Le film a sensibilisé le public avec une évidence : les produits qu’utilise l’agriculture nuisent non seulement aux paysans, mais ils se retrouvent sur les cultures et dans les sols. Paul François a lui-même changé ses habitudes. Il a grandi avec certaines méthodes inculquées : « Dès 14 ans, j’ai été formé pour pratiquer une agriculture chimique ». On traite, on fait du rendement et tant pis si ça appauvrit les terres. De toutes les manières, le circuit est verrouillé et la FNSEA est souveraine. Toutefois, ces dernières années, les scandales alimentaires font bouger les curseurs et la malbouffe est alarmante ainsi que le nombre de cancers, en forte progression. Les consommateurs s’adressent de plus en plus aux producteurs locaux dans le cadre de marchés fermiers par exemple, lesquels connaissent une fréquentation croissante. 
Comment en est-on arrivé là ? A une époque, il fallait garantir le panier de la ménagère. C’est alors que les grandes surfaces sont entrées en action, avec l’aval des gouvernements, en proposant des prix bas. Ces pratiques ont asphyxié les agriculteurs qui ne peuvent plus vivre correctement de leur travail et souffrent de la concurrence des autres pays.

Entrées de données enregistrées
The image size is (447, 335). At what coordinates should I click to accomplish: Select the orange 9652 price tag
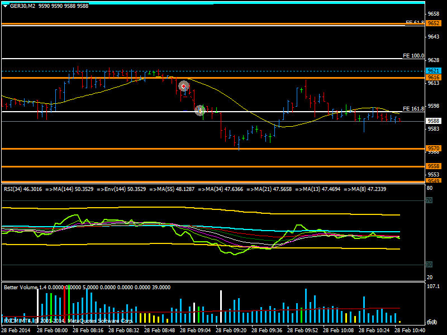(433, 23)

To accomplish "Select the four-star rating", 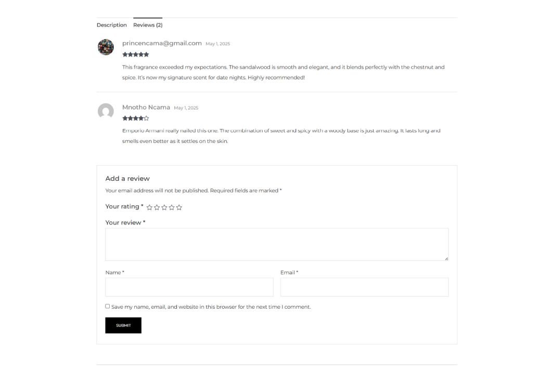I will point(172,207).
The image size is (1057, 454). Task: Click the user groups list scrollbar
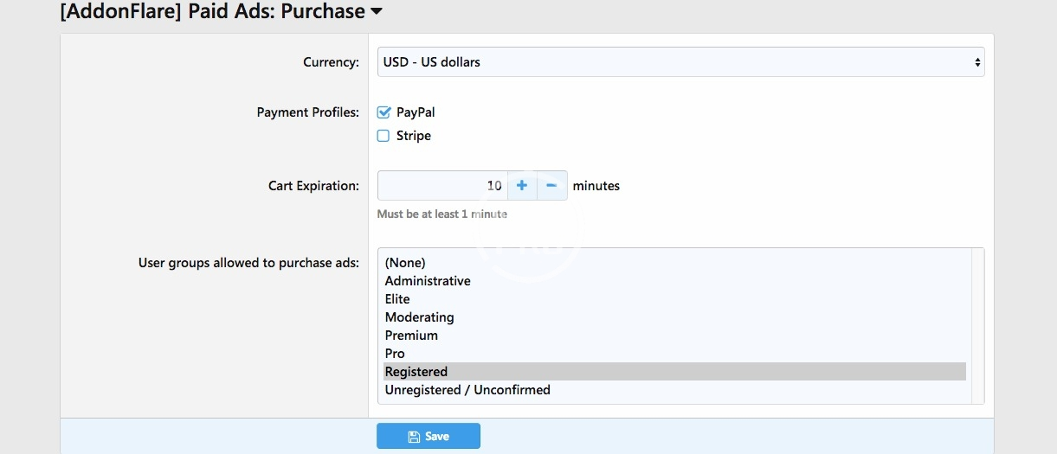[x=977, y=326]
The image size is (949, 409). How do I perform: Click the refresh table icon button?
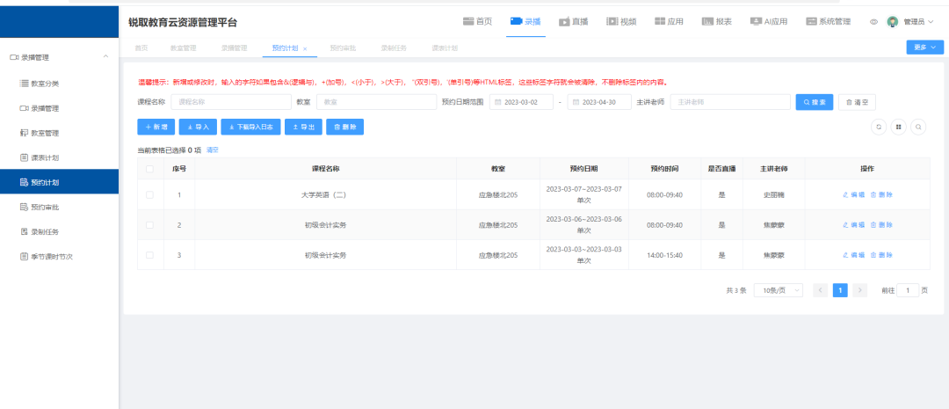(878, 127)
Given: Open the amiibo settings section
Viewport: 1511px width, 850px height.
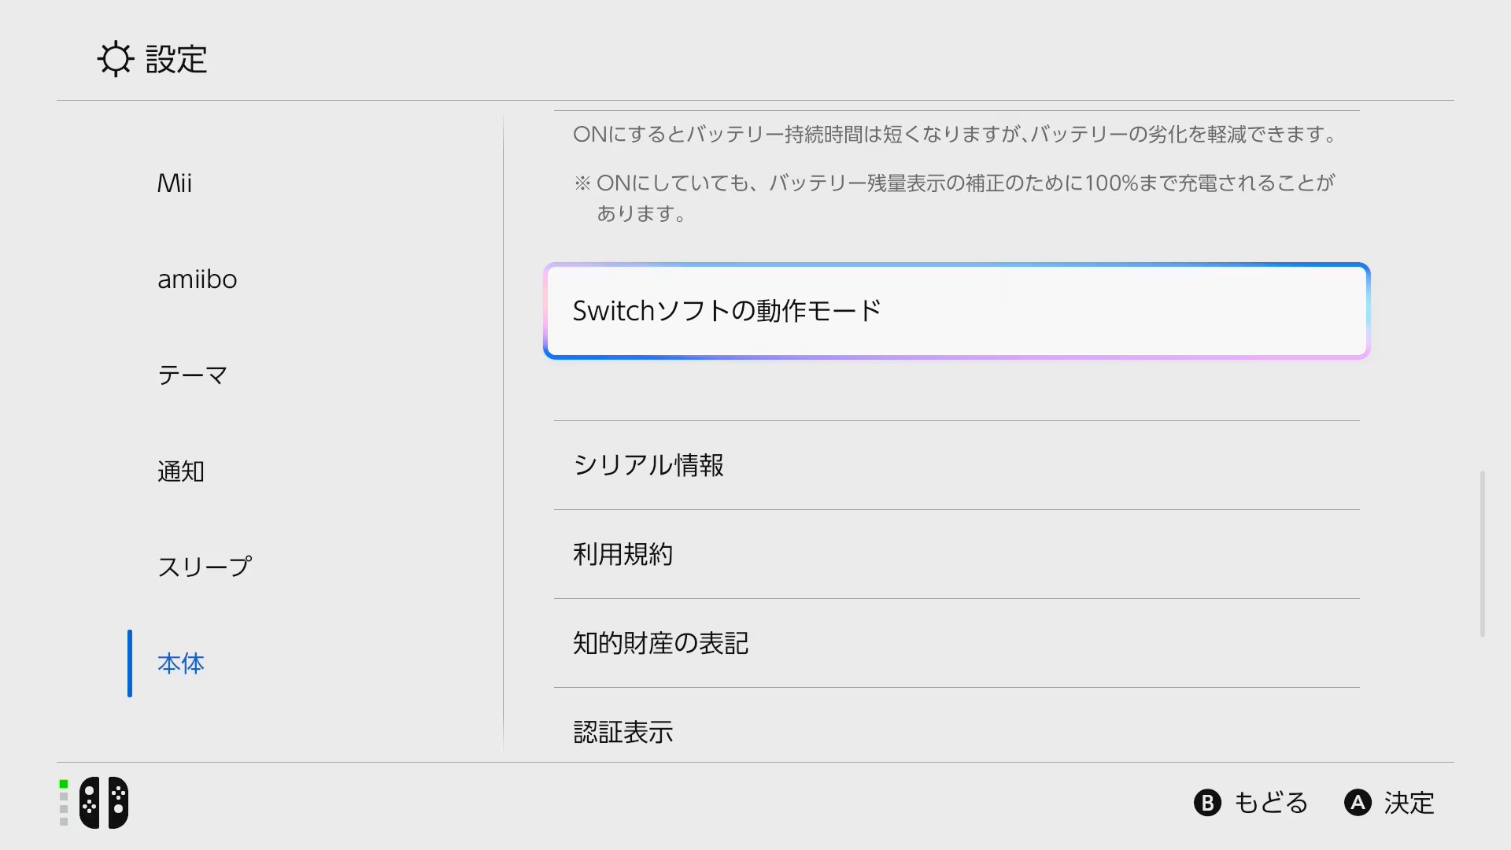Looking at the screenshot, I should point(198,279).
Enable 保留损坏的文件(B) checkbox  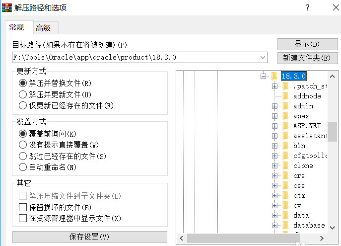click(x=22, y=207)
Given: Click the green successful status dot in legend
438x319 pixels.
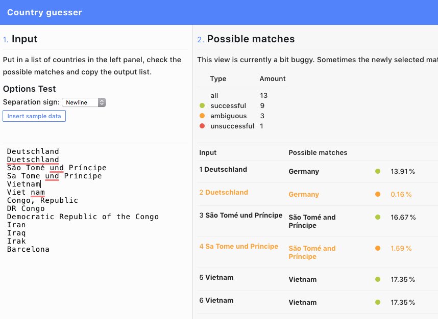Looking at the screenshot, I should (x=202, y=106).
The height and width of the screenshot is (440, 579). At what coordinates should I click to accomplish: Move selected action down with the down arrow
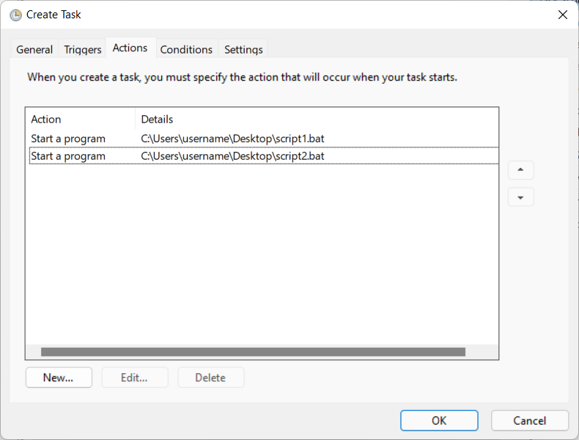coord(520,197)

**Consignes:**
1. Répondez à ces questions d'après l'extrait sur l'agriculture chimique :
(a) Dès quel âge Paul François dit-il avoir été formé à l'agriculture chimique ?
(b) À qui les consommateurs s'adressent-ils de plus en plus ?
(c) Avec l'aval de qui les grandes surfaces sont-elles entrées en action ?
2. Prolongez l'extrait sur l'agriculture chimique après sa dernière phrase.
Les items constituent un matériau distinct de l'extrait sur l'agriculture chimique.

**Réponses:**
1.
(a) Dès 14 ans.
(b) Aux producteurs locaux, par exemple dans le cadre de marchés fermiers.
(c) Avec l'aval des gouvernements.

2.
Débat avec la salle
Paul François, quant à lui, a décidé de faire du bio en commençant par la moitié de son exploitation de 204 ha : « au début, je ne savais pas faire, j’ai réfléchi. J’ai pensé aux effets sur la santé, ma famille, les voisins. Mon choix a été rapidement établi ». Ses filles et sa femme l'accompagnent. Il emploie deux salariés de 28 et 29 ans qui se sont investis. Et ça marche : « le bio me rapporte plus que l’autre partie qui est en exploitation classique ». Conséquence, dans trois semaines, les parcelles de Paul François seront cultivées 100% bio ! 
Dans le public, une participante s’interroge : « Ces terrains ne sont-ils pas contaminés par des années de pesticides ? ». Paul François admet qu’il faut bien un commencement : « je sais qu’il reste des résidus et qu’il faut compter dix ans. Toutefois, la présence de vers de terre est prometteuse ! Seul hic, quand je traitais avec des produits phytosanitaires, mes voisins ne disaient rien. Depuis que j’utilise du bio à base d’algues, l'odeur est forte et ils le font savoir ! ».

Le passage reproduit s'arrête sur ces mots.